First, there was Afghan President Hamid Karzai’s public
denunciation last Tuesday of the slaughter of civilians in US
military operations. While Karzai has made similar
condemnations in the past, this time he issued an order -
promptly rejected by US-NATO spokesmen - for a halt to air
strikes and night raids by special forces against Afghan
homes. And he warned that if such actions continued, the
US-led forces would seen as occupiers, adding that history
showed “how Afghanistan deals with occupiers.”
This invocation of armed resistance by a puppet president
installed by the US military nearly a decade ago and utterly
dependent upon foreign troops for his survival is a pale
reflection of the mass popular hostility to the American-led
occupation.
This has been fueled by a series of bloody massacres of
Afghan men, women and children. Two airstrikes a week ago
claimed the lives of at least 126 Afghans. In Nuristan, 22
policemen and 20 civilians died in an attack on alleged
Taliban insurgents, 70 of whom were reportedly killed as well.

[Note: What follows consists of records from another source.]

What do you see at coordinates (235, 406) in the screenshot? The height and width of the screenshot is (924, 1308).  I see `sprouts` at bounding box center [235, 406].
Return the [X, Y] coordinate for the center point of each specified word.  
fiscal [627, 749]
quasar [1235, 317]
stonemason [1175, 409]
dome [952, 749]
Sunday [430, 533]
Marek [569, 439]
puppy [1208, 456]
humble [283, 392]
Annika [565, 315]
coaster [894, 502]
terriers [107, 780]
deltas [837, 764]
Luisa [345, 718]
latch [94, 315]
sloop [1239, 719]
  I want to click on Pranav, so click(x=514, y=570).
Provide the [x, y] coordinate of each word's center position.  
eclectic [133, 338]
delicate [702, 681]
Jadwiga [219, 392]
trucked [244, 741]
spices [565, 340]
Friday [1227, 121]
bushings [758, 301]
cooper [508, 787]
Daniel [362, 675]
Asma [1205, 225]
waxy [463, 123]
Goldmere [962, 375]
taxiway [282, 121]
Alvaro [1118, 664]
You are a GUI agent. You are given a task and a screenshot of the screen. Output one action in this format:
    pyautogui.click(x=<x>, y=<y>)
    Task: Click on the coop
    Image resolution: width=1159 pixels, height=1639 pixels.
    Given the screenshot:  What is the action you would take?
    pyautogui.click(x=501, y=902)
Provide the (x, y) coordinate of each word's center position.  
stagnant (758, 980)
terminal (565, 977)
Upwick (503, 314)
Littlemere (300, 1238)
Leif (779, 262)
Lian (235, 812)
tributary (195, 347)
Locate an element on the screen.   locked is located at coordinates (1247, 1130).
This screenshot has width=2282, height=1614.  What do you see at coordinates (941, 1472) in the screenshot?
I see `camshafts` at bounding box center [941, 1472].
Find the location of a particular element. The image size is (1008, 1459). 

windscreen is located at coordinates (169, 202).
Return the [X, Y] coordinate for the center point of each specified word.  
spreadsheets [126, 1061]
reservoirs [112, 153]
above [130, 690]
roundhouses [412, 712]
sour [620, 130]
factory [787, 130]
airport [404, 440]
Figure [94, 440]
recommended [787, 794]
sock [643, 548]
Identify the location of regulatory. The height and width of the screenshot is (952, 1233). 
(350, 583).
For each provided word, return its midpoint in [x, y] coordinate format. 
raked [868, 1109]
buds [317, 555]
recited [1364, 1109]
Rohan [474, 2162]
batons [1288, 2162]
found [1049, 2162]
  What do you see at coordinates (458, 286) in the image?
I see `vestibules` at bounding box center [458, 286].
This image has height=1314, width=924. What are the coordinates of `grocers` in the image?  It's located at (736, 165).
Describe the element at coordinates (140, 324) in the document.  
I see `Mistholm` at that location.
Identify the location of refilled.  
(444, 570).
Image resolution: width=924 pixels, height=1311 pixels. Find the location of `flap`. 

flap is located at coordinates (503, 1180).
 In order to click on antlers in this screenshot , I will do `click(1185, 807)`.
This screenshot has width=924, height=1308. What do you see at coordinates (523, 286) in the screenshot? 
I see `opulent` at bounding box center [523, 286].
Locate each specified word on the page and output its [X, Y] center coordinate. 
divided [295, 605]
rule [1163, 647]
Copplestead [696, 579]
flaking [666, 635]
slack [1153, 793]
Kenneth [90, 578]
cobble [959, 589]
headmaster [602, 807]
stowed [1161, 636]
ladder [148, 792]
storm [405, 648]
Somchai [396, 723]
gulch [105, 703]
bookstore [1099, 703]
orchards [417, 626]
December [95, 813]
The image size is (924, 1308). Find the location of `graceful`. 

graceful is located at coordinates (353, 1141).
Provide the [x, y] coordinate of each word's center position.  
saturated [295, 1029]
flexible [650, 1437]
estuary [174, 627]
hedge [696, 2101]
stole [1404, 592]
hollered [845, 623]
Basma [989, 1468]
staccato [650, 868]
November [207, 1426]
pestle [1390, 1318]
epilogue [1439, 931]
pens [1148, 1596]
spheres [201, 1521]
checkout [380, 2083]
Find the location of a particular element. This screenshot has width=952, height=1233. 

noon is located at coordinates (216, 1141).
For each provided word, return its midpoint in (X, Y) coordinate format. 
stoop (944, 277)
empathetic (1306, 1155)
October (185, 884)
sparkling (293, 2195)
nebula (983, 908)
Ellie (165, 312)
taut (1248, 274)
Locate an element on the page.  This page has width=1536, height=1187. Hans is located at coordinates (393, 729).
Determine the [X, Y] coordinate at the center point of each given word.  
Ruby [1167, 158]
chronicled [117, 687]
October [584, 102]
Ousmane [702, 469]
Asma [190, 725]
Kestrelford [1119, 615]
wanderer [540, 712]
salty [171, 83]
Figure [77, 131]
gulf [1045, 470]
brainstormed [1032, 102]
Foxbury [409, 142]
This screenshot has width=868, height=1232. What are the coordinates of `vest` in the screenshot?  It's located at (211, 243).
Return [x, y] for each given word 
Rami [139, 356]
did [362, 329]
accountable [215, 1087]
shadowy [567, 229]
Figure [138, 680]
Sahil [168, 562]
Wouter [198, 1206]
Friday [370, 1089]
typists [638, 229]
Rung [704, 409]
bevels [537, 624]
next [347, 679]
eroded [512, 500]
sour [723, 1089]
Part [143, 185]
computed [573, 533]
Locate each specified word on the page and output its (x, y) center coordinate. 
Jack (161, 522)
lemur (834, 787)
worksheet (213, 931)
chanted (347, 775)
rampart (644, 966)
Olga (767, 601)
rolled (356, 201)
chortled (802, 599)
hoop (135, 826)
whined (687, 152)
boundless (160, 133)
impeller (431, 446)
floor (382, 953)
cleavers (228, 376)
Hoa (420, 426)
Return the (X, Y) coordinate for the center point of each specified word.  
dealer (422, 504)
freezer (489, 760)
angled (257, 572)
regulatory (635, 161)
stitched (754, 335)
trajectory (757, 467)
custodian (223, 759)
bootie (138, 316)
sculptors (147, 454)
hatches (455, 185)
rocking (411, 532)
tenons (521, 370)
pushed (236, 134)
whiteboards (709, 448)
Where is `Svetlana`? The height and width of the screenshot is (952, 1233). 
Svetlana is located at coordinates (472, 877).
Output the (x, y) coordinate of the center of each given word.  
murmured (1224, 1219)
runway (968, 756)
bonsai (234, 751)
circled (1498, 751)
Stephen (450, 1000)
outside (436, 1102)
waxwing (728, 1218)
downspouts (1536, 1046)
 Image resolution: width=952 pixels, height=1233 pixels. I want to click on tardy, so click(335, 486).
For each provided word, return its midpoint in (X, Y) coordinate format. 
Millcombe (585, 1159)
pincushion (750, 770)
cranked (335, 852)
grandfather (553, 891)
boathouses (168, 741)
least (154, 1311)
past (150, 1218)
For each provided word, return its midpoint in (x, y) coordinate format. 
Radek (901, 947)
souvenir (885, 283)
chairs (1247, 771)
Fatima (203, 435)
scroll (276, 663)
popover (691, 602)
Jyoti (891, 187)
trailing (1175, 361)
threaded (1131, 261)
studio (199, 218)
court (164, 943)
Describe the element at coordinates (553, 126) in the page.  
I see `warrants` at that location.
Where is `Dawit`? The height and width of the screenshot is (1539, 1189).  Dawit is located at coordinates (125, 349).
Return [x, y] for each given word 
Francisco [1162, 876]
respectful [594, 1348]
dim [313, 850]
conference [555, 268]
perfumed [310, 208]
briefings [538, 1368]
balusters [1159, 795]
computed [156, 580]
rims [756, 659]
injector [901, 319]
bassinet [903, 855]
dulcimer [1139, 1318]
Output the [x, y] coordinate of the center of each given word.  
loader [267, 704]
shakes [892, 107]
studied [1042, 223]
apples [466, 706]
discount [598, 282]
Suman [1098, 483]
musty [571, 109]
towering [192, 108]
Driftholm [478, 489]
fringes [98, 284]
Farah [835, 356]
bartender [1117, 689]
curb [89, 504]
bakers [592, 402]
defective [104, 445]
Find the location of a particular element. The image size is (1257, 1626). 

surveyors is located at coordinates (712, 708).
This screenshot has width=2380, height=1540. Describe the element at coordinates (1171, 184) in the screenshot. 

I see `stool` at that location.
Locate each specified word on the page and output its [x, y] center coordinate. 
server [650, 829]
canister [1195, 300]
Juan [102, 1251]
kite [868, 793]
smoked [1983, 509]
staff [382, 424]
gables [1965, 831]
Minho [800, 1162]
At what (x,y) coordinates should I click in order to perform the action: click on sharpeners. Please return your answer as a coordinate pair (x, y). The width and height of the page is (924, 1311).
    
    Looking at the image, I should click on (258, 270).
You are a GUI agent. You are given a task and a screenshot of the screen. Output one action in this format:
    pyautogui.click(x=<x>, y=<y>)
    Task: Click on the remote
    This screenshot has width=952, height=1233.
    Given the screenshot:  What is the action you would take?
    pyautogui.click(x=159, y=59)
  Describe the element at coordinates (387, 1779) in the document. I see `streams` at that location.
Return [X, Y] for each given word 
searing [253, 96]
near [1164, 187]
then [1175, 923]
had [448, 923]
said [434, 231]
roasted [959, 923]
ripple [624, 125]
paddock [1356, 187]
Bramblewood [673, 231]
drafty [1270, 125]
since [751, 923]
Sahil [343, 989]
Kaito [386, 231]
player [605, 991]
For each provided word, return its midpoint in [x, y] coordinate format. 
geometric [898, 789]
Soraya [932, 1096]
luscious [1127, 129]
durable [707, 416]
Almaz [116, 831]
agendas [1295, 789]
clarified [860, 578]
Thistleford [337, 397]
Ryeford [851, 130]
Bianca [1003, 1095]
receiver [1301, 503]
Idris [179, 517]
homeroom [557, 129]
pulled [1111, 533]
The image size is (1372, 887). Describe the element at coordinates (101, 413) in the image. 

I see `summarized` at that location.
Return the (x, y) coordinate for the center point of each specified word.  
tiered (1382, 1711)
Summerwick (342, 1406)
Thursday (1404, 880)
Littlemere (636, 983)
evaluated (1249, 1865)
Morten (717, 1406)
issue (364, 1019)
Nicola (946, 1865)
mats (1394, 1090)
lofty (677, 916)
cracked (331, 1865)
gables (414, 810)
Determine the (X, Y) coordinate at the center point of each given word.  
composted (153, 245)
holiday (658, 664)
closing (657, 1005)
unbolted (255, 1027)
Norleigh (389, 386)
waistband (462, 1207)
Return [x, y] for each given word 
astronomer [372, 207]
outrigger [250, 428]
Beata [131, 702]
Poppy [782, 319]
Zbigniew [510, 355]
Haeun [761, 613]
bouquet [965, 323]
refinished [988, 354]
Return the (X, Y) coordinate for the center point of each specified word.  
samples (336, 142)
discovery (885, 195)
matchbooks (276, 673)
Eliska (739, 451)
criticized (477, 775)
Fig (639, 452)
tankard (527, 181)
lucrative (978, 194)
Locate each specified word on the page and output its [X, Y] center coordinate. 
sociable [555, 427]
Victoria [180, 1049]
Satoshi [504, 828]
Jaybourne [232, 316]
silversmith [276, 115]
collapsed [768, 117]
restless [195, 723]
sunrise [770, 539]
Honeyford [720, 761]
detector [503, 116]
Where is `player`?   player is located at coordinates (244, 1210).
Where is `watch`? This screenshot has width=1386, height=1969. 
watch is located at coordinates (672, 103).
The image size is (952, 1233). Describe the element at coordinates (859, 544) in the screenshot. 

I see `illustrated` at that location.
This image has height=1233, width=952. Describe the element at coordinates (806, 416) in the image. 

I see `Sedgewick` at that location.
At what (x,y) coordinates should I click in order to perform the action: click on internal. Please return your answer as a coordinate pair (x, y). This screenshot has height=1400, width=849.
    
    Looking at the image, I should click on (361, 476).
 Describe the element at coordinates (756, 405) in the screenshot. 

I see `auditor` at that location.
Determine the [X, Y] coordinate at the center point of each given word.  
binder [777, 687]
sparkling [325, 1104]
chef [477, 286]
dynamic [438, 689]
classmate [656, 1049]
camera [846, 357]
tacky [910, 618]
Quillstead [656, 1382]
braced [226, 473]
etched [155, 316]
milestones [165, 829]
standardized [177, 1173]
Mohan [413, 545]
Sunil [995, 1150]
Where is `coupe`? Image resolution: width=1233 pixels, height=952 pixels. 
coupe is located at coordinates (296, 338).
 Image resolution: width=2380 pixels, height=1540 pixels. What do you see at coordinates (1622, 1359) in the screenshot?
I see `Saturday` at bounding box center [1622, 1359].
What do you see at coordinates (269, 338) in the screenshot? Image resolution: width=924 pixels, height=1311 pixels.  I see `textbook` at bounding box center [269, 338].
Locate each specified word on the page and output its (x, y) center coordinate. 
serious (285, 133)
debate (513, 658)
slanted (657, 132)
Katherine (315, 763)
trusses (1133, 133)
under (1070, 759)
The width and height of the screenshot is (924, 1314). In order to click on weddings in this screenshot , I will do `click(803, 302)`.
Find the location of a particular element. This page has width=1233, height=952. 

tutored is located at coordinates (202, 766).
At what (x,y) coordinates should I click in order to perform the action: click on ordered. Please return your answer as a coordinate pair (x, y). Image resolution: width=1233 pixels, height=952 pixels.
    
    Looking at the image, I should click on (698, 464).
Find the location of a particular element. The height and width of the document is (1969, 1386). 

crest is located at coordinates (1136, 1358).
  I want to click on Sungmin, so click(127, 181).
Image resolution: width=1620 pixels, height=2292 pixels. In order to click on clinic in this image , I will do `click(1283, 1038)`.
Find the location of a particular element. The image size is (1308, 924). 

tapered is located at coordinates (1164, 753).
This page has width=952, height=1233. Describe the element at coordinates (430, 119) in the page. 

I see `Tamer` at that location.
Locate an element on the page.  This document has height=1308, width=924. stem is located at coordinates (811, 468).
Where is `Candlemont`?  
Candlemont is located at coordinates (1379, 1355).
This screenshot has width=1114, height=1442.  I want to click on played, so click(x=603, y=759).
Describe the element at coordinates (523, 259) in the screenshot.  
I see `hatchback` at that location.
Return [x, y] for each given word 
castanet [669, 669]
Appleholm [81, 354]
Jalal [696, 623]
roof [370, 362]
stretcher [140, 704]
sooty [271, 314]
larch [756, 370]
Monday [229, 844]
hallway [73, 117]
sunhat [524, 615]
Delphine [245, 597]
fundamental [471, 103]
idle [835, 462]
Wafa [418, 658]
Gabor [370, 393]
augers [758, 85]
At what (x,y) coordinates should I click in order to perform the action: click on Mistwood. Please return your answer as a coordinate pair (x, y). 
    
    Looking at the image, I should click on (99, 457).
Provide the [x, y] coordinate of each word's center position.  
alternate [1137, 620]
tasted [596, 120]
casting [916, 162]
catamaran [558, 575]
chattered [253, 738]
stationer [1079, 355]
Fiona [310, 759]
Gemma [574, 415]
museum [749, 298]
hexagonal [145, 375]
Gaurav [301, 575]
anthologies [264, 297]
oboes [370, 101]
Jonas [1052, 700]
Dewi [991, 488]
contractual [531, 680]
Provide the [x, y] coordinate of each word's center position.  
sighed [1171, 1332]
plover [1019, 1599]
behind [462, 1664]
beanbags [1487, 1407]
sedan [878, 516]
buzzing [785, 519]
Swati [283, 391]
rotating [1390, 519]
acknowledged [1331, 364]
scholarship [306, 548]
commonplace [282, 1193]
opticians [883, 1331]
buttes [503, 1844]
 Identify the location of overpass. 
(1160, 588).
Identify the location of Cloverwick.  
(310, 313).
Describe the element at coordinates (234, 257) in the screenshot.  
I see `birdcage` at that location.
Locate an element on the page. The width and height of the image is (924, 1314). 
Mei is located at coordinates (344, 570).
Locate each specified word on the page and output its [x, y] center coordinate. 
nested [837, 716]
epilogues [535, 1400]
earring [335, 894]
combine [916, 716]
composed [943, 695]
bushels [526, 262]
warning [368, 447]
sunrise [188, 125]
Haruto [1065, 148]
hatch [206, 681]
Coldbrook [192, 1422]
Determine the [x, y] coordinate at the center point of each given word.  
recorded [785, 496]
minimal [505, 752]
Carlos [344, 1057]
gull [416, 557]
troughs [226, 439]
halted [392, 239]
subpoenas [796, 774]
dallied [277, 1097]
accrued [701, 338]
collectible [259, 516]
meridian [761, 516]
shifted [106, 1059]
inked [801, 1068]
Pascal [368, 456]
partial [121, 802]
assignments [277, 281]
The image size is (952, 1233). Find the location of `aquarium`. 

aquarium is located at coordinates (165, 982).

In Helmand, 14 civilians lost their lives in the US bombing of
two homes. The dead included two women and 10 children. Images
of Afghan villagers carrying the broken bodies of children as
young as two triggered widespread outrage.
These attacks followed the killing of civilians last month
in special forces night raids carried out in southeastern
Khost and northern Takhar provinces. The latter incident, in
which four members of one family were slaughtered, provoked a
mass demonstration in which another 12 Afghans were shot to
death and scores wounded. Such outbursts of popular anger are
becoming ever larger and more frequent.
Meanwhile, a series of attacks attributed to the Taliban
have called into question the US strategy for the gradual
“Afghanization” of the nearly 10-year-old war. Last Monday,
armed fighters attempted to storm the main NATO base in the
western city of Herat, using a car bomb to blast a hole in the
compound’s wall and waging a pitched battle with Italian and
Afghan troops.
Barely 72 hours earlier, insurgents bombed a high-level
security meeting in the Takhar governor’s compound, killing
the top Afghan police commander for northern Afghanistan and
wounding the German general who commands all NATO forces in
the region. The two areas had been described as among
Afghanistan’s most secure, with Herat supposedly ready to be
turned over to Afghan security forces next month.
With Obama’s July deadline approaching, the US
administration is pursuing talks with the Karzai regime on a
long-term “strategic partnership” agreement that would grant
the Pentagon control of permanent bases in Afghanistan.
There has been virtually no media coverage of this, the
real objective of Washington’s war in Afghanistan, masked by
the pretense that US troops are engaged in a “war against
terrorism”. From the beginning, Washington’s aim has been to
assert its military hegemony over the strategic region of
Central Asia and its rich energy reserves.
According to conservative estimates, this war has cost the
American people some half a trillion dollars, even as federal,
state and local governments insist that there is “no money”
for jobs, education, health care and vital social services.
Over 1,600 US troops, drawn overwhelmingly from the working
class, have been killed in this war (together with 900 more
from Britain, Canada, Germany, Australia and other countries).
Tens of thousands more have been wounded, many of them
grievously. Meanwhile, the US-led occupation force has killed
and maimed countless Afghans over the past decade, while
turning hundreds of thousands into refugees.
The war continues with little media attention and virtually
no public debate. Repeated polls indicate that a large
majority of the American people wants an end to the war and a
withdrawal of US troops now, but these antiwar sentiments find
no real reflection in the political establishment and its two
parties.
Bringing an end to the war in Afghanistan and to the global
operations of American militarism requires the building of a
new movement against war based upon the working class and
joined with the struggle to defend jobs and living standards
and defeat the sweeping attacks on social conditions and basic
rights by the financial aristocracy and its government.